El cibercentro de La Lila se vuelca en la captación de empresas

El servicio rebasa los 5.000 socios en algo más de un año de funcionamiento

Una apuesta por la formación y por convertirse en una referencia para los profesionales del sector informático y las empresas de nuevas tecnologías. Los responsables del cibercentro municipal de La Lila han logrado consolidar el objetivo de servir como iniciación al gran público en general y busca ahora complementar su oferta con una apuesta fuerte por la especialización para convertirse en un centro de formación profesional especializado en Nuevas Tecnologías.

Cursos, jornadas, exposiciones vinculadas al mundo de las Nuevas Tecnologías serían ingredientes básicos de la oferta que quiere configurar La Lila. Un programa que se complemente con la homologación de cursos del INEM y la colaboración del FORMIC en el primer curso que imparte el centro de Consultor en técnicas de Tecnologías de la Información.
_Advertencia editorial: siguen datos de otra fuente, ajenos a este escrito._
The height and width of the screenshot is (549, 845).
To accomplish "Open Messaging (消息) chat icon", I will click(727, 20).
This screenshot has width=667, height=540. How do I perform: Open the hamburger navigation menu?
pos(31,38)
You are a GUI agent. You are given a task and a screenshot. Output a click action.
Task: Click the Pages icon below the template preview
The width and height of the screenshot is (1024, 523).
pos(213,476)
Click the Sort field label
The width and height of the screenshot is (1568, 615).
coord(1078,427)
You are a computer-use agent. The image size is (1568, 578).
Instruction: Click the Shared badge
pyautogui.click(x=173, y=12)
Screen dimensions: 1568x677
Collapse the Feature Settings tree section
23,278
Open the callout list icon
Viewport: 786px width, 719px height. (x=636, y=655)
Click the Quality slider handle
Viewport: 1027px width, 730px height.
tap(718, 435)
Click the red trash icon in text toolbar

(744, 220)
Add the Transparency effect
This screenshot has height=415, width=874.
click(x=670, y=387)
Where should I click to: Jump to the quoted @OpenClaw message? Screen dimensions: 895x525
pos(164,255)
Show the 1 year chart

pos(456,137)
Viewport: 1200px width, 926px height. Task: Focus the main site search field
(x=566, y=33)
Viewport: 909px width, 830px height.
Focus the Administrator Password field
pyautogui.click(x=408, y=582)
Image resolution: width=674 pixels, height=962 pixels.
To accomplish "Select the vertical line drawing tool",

Rafael Secades, administrador del cibercentro, insiste en que su objetivo no choca en ningún caso con el de los locales que proporcionan acceso a la red. "No somos su competencia, al contrario, nuestra intención es ser un vivero de potenciales consumidores de Nuevas Tecnologías a los que los servicios del telecentro tarde o temprano se les quedan cortos, pero sí que somos una referencia para que den sus primeros pasos en este mundo", explica.

EL PERFIL La red no tiene fronteras y parece ser que el perfil de usuario de Internet cada encuentra menos límites y estereotipos. Las primeras estadísticas del cibercentro arrojan un perfil medio de un hombre de entre 30 y 35 años, aunque las mujeres tienden a ganar terreno.

Secades apunta que el tipo de usuario es muy variado. "Sorprenden ver a mucha gente mayor de 60 años como usuarios habituales", ejemplifica. Al margen de los jóvenes, son usuarios habituales colectivos como los estudiantes del MIR o los becarios del programa Erasmus.

Dentro de la franja de edad más temprana, destaca la buena aceptación que han tenido los cursos de alfabetización digital con el que los más pequeños toman un primer contacto con la red elaborando proyectos propios que al final de curso exponen en una presentación formal "que les hace familiarizarse con este tipo de situaciones que luego tendrán que afrontar", explica Rafael Secades.